Then on Wednesday I witnessed a shambolic performance by the sound guy at the Forest Cafe, presumably determined to ensure that the White Heath EP launch would be dominated by his own World Championship levels of incompetence and indifference, and fuck those arrogant bands and their ridiculous notion that people might actually have turned up to hear them play songs. Someone should point out to him that just because Debutant is only a bloke and a guitar doesn’t mean no-one wants to listen to his music or that a sound guy can necessarily spend the entire gig with his head wedged firmly up his own arse as his sound system totters and staggers around him. Oh, and White Heath have a pianist and a violin player in the band for a reason: because what they are doing is supposed to actually make a contribution to the sound they are trying to make – if they were just there to be like Bez they wouldn’t bother miming away on instruments, would they?
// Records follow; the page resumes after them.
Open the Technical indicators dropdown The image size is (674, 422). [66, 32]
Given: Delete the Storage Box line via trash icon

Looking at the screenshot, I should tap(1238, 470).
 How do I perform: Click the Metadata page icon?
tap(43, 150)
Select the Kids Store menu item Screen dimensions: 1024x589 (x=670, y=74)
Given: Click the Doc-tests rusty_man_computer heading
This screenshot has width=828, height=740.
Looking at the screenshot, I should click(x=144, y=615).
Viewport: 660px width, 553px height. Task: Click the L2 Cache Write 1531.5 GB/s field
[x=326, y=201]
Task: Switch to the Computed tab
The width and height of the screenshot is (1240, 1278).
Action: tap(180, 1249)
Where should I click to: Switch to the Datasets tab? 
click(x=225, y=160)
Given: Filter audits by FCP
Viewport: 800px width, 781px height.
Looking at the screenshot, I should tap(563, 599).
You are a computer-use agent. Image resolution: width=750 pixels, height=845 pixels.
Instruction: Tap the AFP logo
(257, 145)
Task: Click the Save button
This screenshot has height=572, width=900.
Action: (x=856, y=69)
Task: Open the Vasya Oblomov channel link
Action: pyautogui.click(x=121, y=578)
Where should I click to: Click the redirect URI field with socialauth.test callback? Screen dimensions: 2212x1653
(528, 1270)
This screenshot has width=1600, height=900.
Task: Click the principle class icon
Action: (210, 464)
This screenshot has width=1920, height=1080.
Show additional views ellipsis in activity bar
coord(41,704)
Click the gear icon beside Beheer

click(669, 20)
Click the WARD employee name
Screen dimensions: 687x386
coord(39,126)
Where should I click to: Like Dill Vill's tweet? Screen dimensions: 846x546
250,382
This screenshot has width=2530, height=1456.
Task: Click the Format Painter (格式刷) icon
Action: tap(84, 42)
At least he couldn’t ruin the Meursault solo set. With a voice like Neil’s that would be a challenge for even the most determinedly ham-fisted sound guy, and proved to be beyond even whichever distant relative of Coco the fucking Clown had turned up that night. Mind you, the monumentally pig-ignorant pseudo-hippies who seemed to fill half the place were clearly determined to raise their dreadlock-sporting, oatmeal-knitting, soap-dodging, dismally joyless conversations above any and all bands who thought that they might try and play some tunes, their slightly desperate, vacant faces grimly clinging to the last vestiges of the illusion that their particular hollow brand of bovine conformity represents something even mildly alternative. It doesn’t. You’re just another bunch of sad cunts in need of an identity to submit yourselves to in a pitiful bid to avoid having to face your lack of anything much to contribute to the world. Sorry, welcome to real life, we all have to face it at some point. And no matter how fucking loud you try and talk, Neil is louder than you, which makes me feel good about the universe. And presumably cheered the front half of the audience too, who were brilliant, lest it seem that I am trying to tar everyone with the same brush. I assume there are plenty of good people who both run and use the Forest Cafe; unfortunately there also seem to be some pretty bloody depressing ones as well.
Anyhow, the talky hippies and the clod of a sound guy clearly put Neil in a mood, which meant his set was confrontational and fucking brilliant. I am starting to realise that the best way to make Meursault really famous might be to send them on a Hostile Venue Tour of the UK – fuck we’d get some good shows, although we might have to keep the engine running in the Toad Van out the back.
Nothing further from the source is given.